Arrange the stretch from the line containing "708x443 pixels. At" through the end of the entries as a Markdown table with the columns Row and Line. Give each line its own numbered row, omit blank lines, and leave the pictures out.

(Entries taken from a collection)
>>>>

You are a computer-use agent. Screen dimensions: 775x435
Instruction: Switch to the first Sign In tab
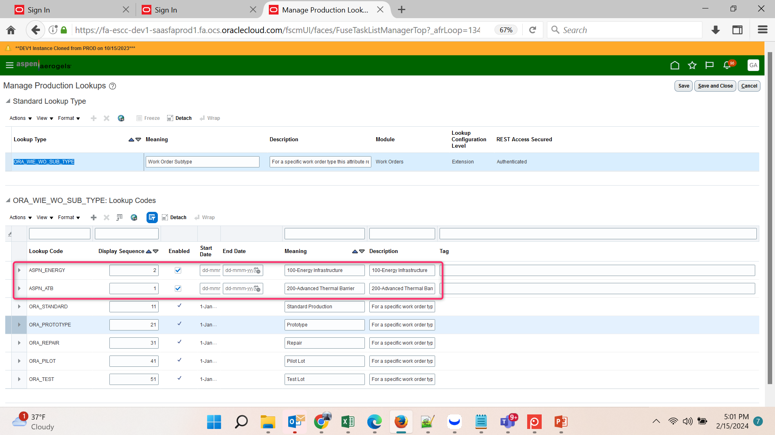click(x=65, y=9)
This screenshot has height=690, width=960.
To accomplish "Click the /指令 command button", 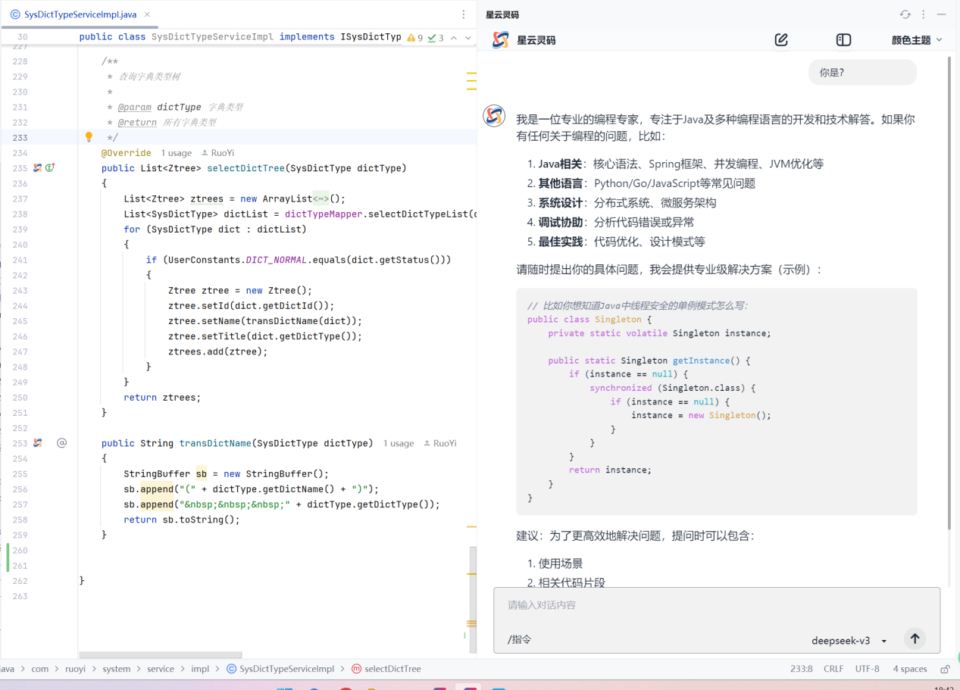I will click(x=520, y=640).
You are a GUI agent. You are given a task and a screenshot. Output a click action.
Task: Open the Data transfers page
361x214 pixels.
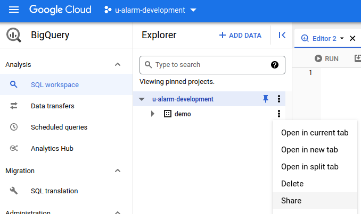pos(52,106)
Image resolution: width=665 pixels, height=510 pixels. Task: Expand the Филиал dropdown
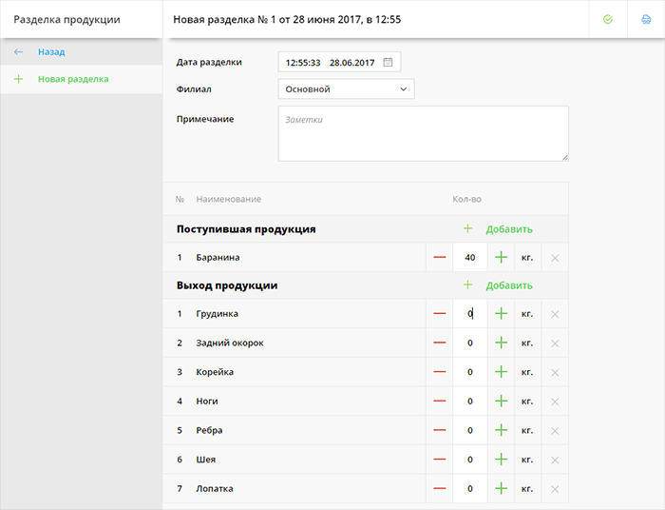click(x=346, y=88)
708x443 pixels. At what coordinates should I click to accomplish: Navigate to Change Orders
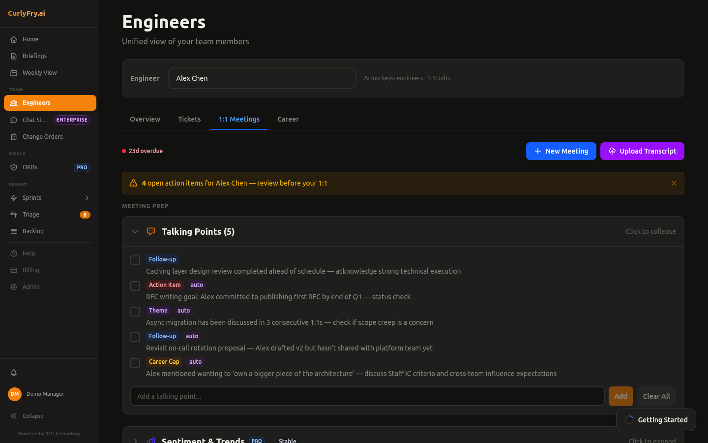[42, 136]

<<<<

» Output of the task:
| Row | Line |
|---|---|
| 1 | 708x443 pixels. At what coordinates should I click to accomplish: Navigate to Change Orders |
| 2 | [42, 136] |